Aku mengangguk dengan senyuman yang sama, setulus yang dia berikan.

"Aku sempet sangsi dia beneran mau nyamperin kamu, karena kamu pasti tahu gimana keras kepalanya dia. Ketika dia udah nentuin A, rasanya badai pun nggak bisa ubah pikirannya."

She's right. Biar bagaimana pun, Bunga juga mengenal Datta. Aku tidak merasa buruk sama sekali, kali ini aku justru merasa malah seperti ada seseorang yang memahami sudut pandangku akan Datta.

"Dulu aku juga selalu nyalahin Allah, Bim. Kayaknya Allah memang anak-tiriin aku gitu lho. Hubungan kandas bukan karena orang ketiga atau cinta kami yang udah abis, tapi karena orang tua. Terus gimana jahatnya keluarga Datta ke keluargaku. Beneran nggak mudah buat nerima kalau setiap orang memang punya takdir-takdir yang nggak bisa diubah. Segala sesuatu yang memang bukan buat kita pasti akan nemu celah buat pergi. Nggak peduli sekuat apa pun kita dekap dia. Kisahku dan Datta mungkin memang sampai di sana aja, cuma segitu aja. Papaku mungkin memang udah takdirnya berkorban buat Datta. Meski keliatannya ada kesempatan buat aku bisa sama Datta ..." Bunga tertawa ketika mengatakan kalimat itu, terdiam sesaat sebelum melanjutkan. "... dengan cara agak maksa dan karena tebusan, tapi aku ngerasa justru ini ujian buatku.
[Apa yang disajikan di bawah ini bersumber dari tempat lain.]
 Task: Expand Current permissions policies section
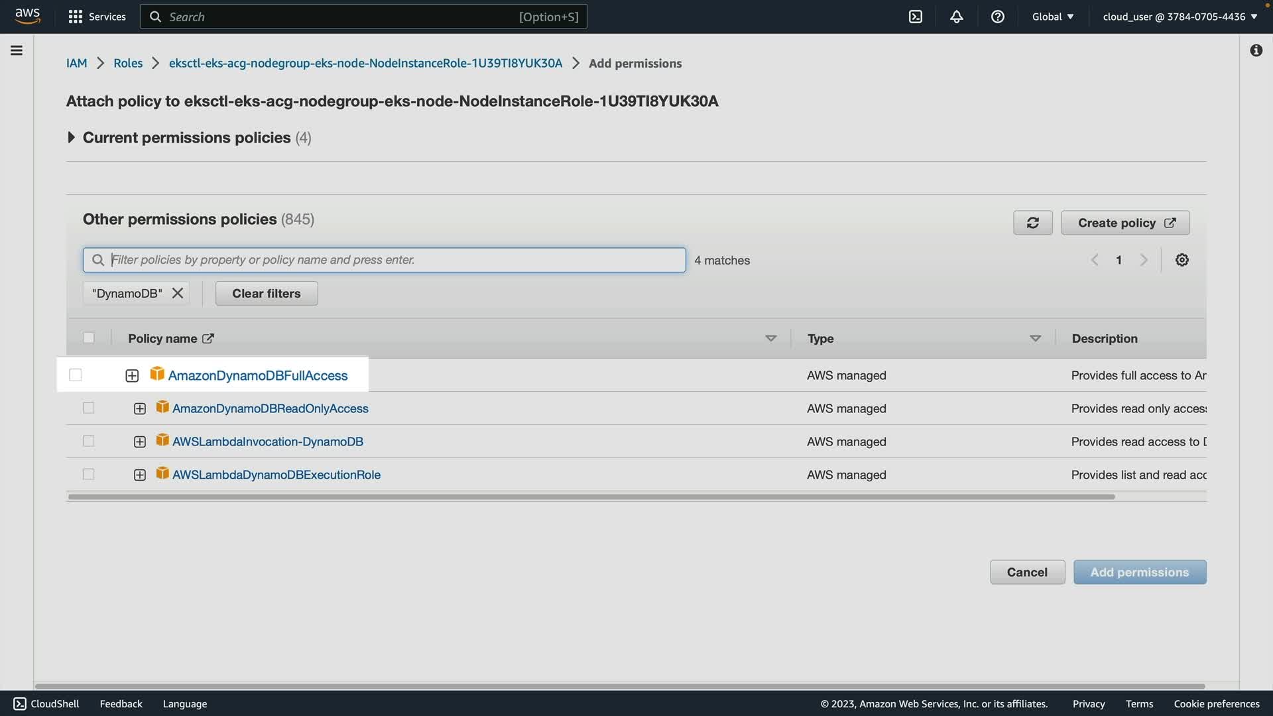click(x=71, y=137)
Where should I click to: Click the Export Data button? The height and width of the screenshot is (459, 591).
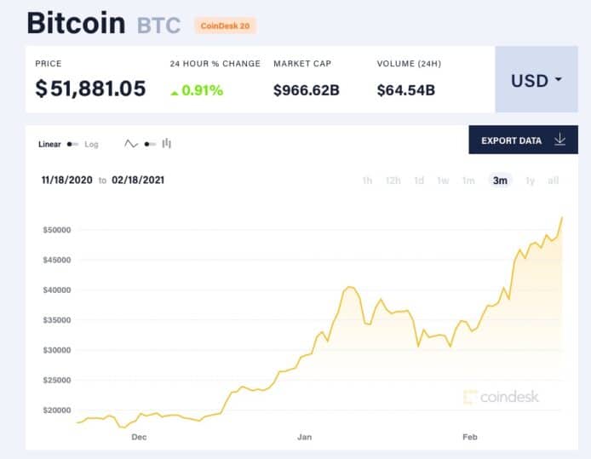pos(523,140)
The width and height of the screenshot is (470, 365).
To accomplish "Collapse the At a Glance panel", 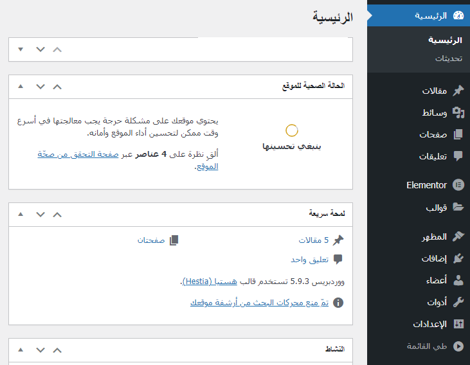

Apakah aku bisa berpikir jernih, bisa mikirin lebih terbuka dan luas. Lagian, aku udah nggak tahu perasaanku ke Datta itu apa, Bim. Dan kamu tahu, ketika kita bingung sama perasaan kita, itu tanda nggak baik, kan? Jelas bukan sayang dan cinta. Aku mau melanjutkan hidup tanpa perasaan dendam lagi, aku mau ziarah ke makam papa tanpa janji buat balas dendam. Aku mau ziarah dengan perasaan ikhlas, domain papa, kasih tahu papa aku bisa melanjutkan hidup."

"Bunga, kamu tahu kamu berhak dapet kenyamanan dan kebaikan di hidupmu, kan?" Aku berusaha sekuat mungkin untuk tidak menangis. Mengulurkan tangan dan meraih tangannya di atas meja, aku menggenggamnya sambil terus menatapnya penuh haru. "Aku sama sekali nggak anggep aku lebih baik itu kenapa aku yang akhirnya sama Datta. Aku setuju sama kamu, kalau mungkin kisahmu sama Datta memang sebatas itu, sementara aku dan Datta, mungkin masih lanjut. Aku sendiri nggak berani jamin aku dan Datta memang ditakdirkan satu sama lain, karena terlalu dini buat menilai, kan? Tapi aku makasih banyak banget sama kamu. Atas kebaikan hatimu. Aku berdoa kamu bisa dapetin kebaikan lebih banyak, semoga papamu mendapatkan ketenangan juga di sana."

Dia tersenyum. "Aamiin. Thank you so much, Bima. Jadi, apakah aku nanti bisa dapet undangan pernikahan?"

Aku tertawa. Lalu mengembuskan napas kencang. "Aku nggak tahu. Maksudnya, bukan nggak tahu undang kamu atau enggak, aku pasti akan undang. Masalahnya ...."

"Masalahnya Datta masih belum siap nikah?"

"Kebalik."

Matanya membeliak. "Oh kamu yang belum siap?" Dia tertawa, suasana seketika berubah dari yang sangat serius menjadi cair. Aku suka momen ini. Ternyata, selain baik hati, Bunga juga bisa menjadi teman yang menyenangkan. Alright, aku tahu, aku tidak bisa dengan gegabah menyebutnya teman, karena aku sendiri tidak yakin apakah dia akan nyaman berteman dengan kekasih dari mantannya. Atau Datta akan nyaman melihat kekasihnya berteman dengan mantannya. "Kenapa, Bim? Orang tuanya Datta suka kamu, kan, ya?"